Из дневника вологодского охотника. Часть вторая

Удоры точно так же, как и местность их, мало еще известны вообще. О зырянах усть-сысольских было говорено и писано не раз, но между теми и другими, как уже было сказано, чрезвычайно много разницы.

ПРОДОЛЖЕНИЕ. НАЧАЛО МАТЕРИАЛА МОЖНО ПОСМОТРЕТЬ ПО ЭТОЙ ССЫЛКЕ.

Средства добывания хлеба насущного

В старину удорцы наживали копейку не от одного только промысла дичи: немалым подспорьем служил для них промысел семги по рекам Вашке и Мезени. Но с тех пор, как на Удоре начал заготовляться купцом Русановым лес для заграничного отпуска, с тех пор, как построился лесопильный завод на реке Мезени в Архангельской губернии, рыбный промысел кончился: «Семга ушла с русановским лесом», — говорят местные жители.

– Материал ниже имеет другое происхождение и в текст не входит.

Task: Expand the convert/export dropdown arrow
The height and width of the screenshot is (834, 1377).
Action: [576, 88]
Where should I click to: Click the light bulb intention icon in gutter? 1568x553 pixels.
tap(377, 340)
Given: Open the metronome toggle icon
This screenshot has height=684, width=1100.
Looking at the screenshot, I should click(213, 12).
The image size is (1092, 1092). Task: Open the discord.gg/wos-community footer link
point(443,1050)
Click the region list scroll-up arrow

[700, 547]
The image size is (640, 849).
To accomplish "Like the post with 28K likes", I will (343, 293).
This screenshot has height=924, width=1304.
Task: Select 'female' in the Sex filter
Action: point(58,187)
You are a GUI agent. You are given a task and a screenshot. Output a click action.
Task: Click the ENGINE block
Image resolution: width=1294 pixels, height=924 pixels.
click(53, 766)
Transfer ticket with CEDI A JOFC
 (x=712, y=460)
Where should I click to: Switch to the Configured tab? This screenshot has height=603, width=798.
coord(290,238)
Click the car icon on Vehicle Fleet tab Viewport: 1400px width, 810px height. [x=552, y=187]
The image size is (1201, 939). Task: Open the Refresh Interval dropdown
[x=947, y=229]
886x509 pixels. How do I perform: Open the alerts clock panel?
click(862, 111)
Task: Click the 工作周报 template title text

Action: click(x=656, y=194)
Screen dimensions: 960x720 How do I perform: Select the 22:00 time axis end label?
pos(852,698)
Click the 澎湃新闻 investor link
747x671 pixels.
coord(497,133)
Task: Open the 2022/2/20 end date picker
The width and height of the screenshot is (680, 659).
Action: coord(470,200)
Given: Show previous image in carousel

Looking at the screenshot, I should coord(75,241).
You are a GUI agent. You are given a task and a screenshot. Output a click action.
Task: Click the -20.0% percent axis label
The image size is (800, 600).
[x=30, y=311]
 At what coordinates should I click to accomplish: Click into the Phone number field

Удаление рыбы из рек, по которым производятся заготовка и сплавь леса, является фактом далеко не исключительным и замечается не только по отношению к семге, но и по отношению к другой, менее ценной, рыбе — например, хариусу, сигу, язю, голавлю и другим.

В настоящее время удорец существует промыслом преимущественно беличьим, а затем добывает рябчика и другую промысловую птицу. Звериного промысла здесь не существует: как ни громадны лесные площади Удорского края, крупного зверя, тем не менее, тут чрезвычайно мало; лося, медведя, а в последнее время и оленя добыть можно лишь редко и с трудом.

Причиной такого отсутствия крупного зверя служат, как надо полагать, во-первых, губительные лесные пожары, из году в год повторяющиеся здесь; во-вторых, сильное развитие промысла по путику; а в-третьих, быть может, и недостаточность лесных плодов, по преимуществу рябины. Как бы то ни было, крупный зверь в значительном количестве перекочевал отсюда в уезды: Никольский, Тотемский и частью в Вельский и Велико-Устюжский.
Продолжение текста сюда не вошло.